Records contained in a dataset:
Start of Block
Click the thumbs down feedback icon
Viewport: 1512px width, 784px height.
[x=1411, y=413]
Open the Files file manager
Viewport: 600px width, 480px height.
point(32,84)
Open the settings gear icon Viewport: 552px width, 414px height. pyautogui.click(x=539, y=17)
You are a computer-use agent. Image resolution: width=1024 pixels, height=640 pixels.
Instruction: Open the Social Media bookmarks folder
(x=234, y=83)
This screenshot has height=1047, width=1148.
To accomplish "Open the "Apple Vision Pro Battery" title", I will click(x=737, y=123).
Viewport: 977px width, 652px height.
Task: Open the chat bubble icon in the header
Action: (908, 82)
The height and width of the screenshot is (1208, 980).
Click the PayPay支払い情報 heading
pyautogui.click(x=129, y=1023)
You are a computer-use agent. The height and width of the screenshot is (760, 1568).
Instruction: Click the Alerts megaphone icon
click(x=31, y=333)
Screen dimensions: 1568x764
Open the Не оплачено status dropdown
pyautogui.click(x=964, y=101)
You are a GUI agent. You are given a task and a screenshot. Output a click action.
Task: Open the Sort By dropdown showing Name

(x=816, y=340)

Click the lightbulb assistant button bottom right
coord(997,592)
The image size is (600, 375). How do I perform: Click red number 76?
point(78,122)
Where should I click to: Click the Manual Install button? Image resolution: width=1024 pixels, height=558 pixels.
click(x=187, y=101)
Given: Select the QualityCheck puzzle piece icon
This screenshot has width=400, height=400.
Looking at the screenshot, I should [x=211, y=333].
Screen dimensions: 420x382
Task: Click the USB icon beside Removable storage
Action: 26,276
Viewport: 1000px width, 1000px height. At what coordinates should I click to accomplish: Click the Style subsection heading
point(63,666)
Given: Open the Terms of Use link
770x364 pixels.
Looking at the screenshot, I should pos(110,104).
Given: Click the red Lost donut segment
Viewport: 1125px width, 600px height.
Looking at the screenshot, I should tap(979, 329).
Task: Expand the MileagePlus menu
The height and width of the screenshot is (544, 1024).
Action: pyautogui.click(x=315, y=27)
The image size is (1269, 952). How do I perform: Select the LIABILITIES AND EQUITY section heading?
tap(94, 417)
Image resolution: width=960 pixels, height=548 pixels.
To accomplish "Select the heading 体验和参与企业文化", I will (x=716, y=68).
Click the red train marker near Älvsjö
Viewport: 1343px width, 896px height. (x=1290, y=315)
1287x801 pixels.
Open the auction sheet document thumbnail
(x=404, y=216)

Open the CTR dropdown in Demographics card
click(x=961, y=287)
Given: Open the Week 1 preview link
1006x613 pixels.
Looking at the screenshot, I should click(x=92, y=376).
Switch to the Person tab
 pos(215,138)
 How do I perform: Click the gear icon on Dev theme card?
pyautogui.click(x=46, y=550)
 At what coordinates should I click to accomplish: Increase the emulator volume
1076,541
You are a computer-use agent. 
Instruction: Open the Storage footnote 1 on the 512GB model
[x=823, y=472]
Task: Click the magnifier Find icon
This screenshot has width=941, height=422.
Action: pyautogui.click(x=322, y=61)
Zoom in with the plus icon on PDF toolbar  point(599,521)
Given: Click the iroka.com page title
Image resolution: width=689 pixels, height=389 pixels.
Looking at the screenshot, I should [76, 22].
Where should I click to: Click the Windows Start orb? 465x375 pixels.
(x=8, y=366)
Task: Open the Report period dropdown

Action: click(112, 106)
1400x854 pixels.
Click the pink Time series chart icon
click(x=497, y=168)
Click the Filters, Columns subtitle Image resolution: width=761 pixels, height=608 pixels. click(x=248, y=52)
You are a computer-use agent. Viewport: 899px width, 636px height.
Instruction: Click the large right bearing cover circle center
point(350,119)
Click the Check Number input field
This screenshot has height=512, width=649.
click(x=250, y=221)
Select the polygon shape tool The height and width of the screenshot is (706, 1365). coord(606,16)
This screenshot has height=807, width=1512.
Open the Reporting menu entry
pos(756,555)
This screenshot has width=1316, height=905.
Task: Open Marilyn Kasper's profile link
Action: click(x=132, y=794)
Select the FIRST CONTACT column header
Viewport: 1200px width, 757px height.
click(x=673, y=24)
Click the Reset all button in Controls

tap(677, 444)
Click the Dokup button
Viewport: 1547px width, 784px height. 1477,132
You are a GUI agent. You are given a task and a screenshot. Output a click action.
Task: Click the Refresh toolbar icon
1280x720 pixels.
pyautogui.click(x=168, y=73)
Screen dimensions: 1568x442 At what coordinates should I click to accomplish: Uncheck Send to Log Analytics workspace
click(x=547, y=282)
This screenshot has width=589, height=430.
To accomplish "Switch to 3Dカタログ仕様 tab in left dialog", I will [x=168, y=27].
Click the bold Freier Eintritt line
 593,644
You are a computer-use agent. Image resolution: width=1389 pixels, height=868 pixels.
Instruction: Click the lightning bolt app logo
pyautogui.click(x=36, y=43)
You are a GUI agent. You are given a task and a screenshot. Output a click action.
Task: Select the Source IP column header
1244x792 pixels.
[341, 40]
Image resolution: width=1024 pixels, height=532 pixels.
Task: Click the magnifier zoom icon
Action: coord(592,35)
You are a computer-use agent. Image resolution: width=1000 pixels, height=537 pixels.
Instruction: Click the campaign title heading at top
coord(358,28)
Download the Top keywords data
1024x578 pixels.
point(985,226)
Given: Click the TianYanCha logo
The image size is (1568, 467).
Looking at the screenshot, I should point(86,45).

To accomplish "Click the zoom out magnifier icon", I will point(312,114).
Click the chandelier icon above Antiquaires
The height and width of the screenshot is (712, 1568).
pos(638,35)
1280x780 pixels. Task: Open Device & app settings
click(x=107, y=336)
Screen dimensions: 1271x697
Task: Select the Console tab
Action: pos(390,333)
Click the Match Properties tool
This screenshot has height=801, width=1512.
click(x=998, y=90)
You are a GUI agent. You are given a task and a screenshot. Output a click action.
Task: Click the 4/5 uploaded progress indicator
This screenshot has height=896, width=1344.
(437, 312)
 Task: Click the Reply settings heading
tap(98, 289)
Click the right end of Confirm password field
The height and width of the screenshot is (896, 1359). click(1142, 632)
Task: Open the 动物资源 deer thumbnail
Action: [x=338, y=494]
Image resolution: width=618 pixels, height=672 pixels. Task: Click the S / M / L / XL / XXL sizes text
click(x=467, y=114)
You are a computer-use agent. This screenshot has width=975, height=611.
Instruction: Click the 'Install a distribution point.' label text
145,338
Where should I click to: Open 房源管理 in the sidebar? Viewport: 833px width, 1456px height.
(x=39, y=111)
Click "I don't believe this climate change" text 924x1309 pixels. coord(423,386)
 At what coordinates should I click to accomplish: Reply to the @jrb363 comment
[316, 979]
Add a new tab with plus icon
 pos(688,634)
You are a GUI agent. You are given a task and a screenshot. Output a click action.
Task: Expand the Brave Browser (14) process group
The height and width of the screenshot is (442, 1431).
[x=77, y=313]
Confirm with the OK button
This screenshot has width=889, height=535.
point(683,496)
End of Block
Brief ::
All entries must be repeated verbatim.

Exercise response ::
Click the thumbs down feedback icon
Viewport: 1512px width, 784px height.
[x=1411, y=413]
Open the Files file manager
Viewport: 600px width, 480px height.
point(32,84)
Open the settings gear icon Viewport: 552px width, 414px height. pyautogui.click(x=539, y=17)
You are a computer-use agent. Image resolution: width=1024 pixels, height=640 pixels.
Instruction: Open the Social Media bookmarks folder
(x=234, y=83)
This screenshot has height=1047, width=1148.
To accomplish "Open the "Apple Vision Pro Battery" title", I will click(x=737, y=123).
Viewport: 977px width, 652px height.
Task: Open the chat bubble icon in the header
Action: (908, 82)
The height and width of the screenshot is (1208, 980).
Click the PayPay支払い情報 heading
pyautogui.click(x=129, y=1023)
You are a computer-use agent. The height and width of the screenshot is (760, 1568).
Instruction: Click the Alerts megaphone icon
click(x=31, y=333)
Screen dimensions: 1568x764
Open the Не оплачено status dropdown
pyautogui.click(x=964, y=101)
You are a GUI agent. You are given a task and a screenshot. Output a click action.
Task: Open the Sort By dropdown showing Name

(x=816, y=340)

Click the lightbulb assistant button bottom right
coord(997,592)
The image size is (600, 375). How do I perform: Click red number 76?
point(78,122)
Where should I click to: Click the Manual Install button? Image resolution: width=1024 pixels, height=558 pixels.
click(x=187, y=101)
Given: Select the QualityCheck puzzle piece icon
This screenshot has width=400, height=400.
Looking at the screenshot, I should [x=211, y=333].
Screen dimensions: 420x382
Task: Click the USB icon beside Removable storage
Action: 26,276
Viewport: 1000px width, 1000px height. At what coordinates should I click to accomplish: Click the Style subsection heading
point(63,666)
Given: Open the Terms of Use link
770x364 pixels.
Looking at the screenshot, I should pos(110,104).
Given: Click the red Lost donut segment
Viewport: 1125px width, 600px height.
Looking at the screenshot, I should tap(979, 329).
Task: Expand the MileagePlus menu
The height and width of the screenshot is (544, 1024).
Action: pyautogui.click(x=315, y=27)
The image size is (1269, 952). How do I perform: Select the LIABILITIES AND EQUITY section heading?
tap(94, 417)
Image resolution: width=960 pixels, height=548 pixels.
To accomplish "Select the heading 体验和参与企业文化", I will (x=716, y=68).
Click the red train marker near Älvsjö
Viewport: 1343px width, 896px height. (x=1290, y=315)
1287x801 pixels.
Open the auction sheet document thumbnail
(x=404, y=216)

Open the CTR dropdown in Demographics card
click(x=961, y=287)
Given: Open the Week 1 preview link
1006x613 pixels.
Looking at the screenshot, I should click(x=92, y=376).
Switch to the Person tab
 pos(215,138)
 How do I perform: Click the gear icon on Dev theme card?
pyautogui.click(x=46, y=550)
 At what coordinates should I click to accomplish: Increase the emulator volume
1076,541
You are a computer-use agent. 
Instruction: Open the Storage footnote 1 on the 512GB model
[x=823, y=472]
Task: Click the magnifier Find icon
This screenshot has width=941, height=422.
Action: pyautogui.click(x=322, y=61)
Zoom in with the plus icon on PDF toolbar  point(599,521)
Given: Click the iroka.com page title
Image resolution: width=689 pixels, height=389 pixels.
Looking at the screenshot, I should [76, 22].
Where should I click to: Click the Windows Start orb? 465x375 pixels.
(x=8, y=366)
Task: Open the Report period dropdown

Action: click(112, 106)
1400x854 pixels.
Click the pink Time series chart icon
click(x=497, y=168)
Click the Filters, Columns subtitle Image resolution: width=761 pixels, height=608 pixels. click(x=248, y=52)
You are a computer-use agent. Viewport: 899px width, 636px height.
Instruction: Click the large right bearing cover circle center
point(350,119)
Click the Check Number input field
This screenshot has height=512, width=649.
click(x=250, y=221)
Select the polygon shape tool The height and width of the screenshot is (706, 1365). coord(606,16)
This screenshot has height=807, width=1512.
Open the Reporting menu entry
pos(756,555)
This screenshot has width=1316, height=905.
Task: Open Marilyn Kasper's profile link
Action: click(x=132, y=794)
Select the FIRST CONTACT column header
Viewport: 1200px width, 757px height.
click(x=673, y=24)
Click the Reset all button in Controls

tap(677, 444)
Click the Dokup button
Viewport: 1547px width, 784px height. 1477,132
You are a GUI agent. You are given a task and a screenshot. Output a click action.
Task: Click the Refresh toolbar icon
1280x720 pixels.
pyautogui.click(x=168, y=73)
Screen dimensions: 1568x442 At what coordinates should I click to accomplish: Uncheck Send to Log Analytics workspace
click(x=547, y=282)
This screenshot has width=589, height=430.
To accomplish "Switch to 3Dカタログ仕様 tab in left dialog", I will [x=168, y=27].
Click the bold Freier Eintritt line
 593,644
You are a computer-use agent. Image resolution: width=1389 pixels, height=868 pixels.
Instruction: Click the lightning bolt app logo
pyautogui.click(x=36, y=43)
You are a GUI agent. You are given a task and a screenshot. Output a click action.
Task: Select the Source IP column header
1244x792 pixels.
[341, 40]
Image resolution: width=1024 pixels, height=532 pixels.
Task: Click the magnifier zoom icon
Action: coord(592,35)
You are a computer-use agent. Image resolution: width=1000 pixels, height=537 pixels.
Instruction: Click the campaign title heading at top
coord(358,28)
Download the Top keywords data
1024x578 pixels.
point(985,226)
Given: Click the TianYanCha logo
The image size is (1568, 467).
Looking at the screenshot, I should point(86,45).

To accomplish "Click the zoom out magnifier icon", I will point(312,114).
Click the chandelier icon above Antiquaires
The height and width of the screenshot is (712, 1568).
pos(638,35)
1280x780 pixels. Task: Open Device & app settings
click(x=107, y=336)
Screen dimensions: 1271x697
Task: Select the Console tab
Action: pos(390,333)
Click the Match Properties tool
This screenshot has height=801, width=1512.
click(x=998, y=90)
You are a GUI agent. You are given a task and a screenshot. Output a click action.
Task: Click the 4/5 uploaded progress indicator
This screenshot has height=896, width=1344.
(437, 312)
 Task: Click the Reply settings heading
tap(98, 289)
Click the right end of Confirm password field
The height and width of the screenshot is (896, 1359). click(1142, 632)
Task: Open the 动物资源 deer thumbnail
Action: [x=338, y=494]
Image resolution: width=618 pixels, height=672 pixels. Task: Click the S / M / L / XL / XXL sizes text
click(x=467, y=114)
You are a computer-use agent. This screenshot has width=975, height=611.
Instruction: Click the 'Install a distribution point.' label text
145,338
Where should I click to: Open 房源管理 in the sidebar? Viewport: 833px width, 1456px height.
(x=39, y=111)
Click "I don't believe this climate change" text 924x1309 pixels. coord(423,386)
 At what coordinates should I click to accomplish: Reply to the @jrb363 comment
[316, 979]
Add a new tab with plus icon
 pos(688,634)
You are a GUI agent. You are given a task and a screenshot. Output a click action.
Task: Expand the Brave Browser (14) process group
The height and width of the screenshot is (442, 1431).
[x=77, y=313]
Confirm with the OK button
This screenshot has width=889, height=535.
point(683,496)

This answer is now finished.